Source data: Begin
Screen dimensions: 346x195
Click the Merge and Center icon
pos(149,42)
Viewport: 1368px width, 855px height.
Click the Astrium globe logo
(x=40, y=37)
Source data: End
Source data: Begin
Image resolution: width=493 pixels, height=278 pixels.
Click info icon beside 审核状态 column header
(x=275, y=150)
Source data: End
Go through the listing above. Show each line where the word "width" is found.

Viewport: 1368px width, 855px height.
Image resolution: width=493 pixels, height=278 pixels.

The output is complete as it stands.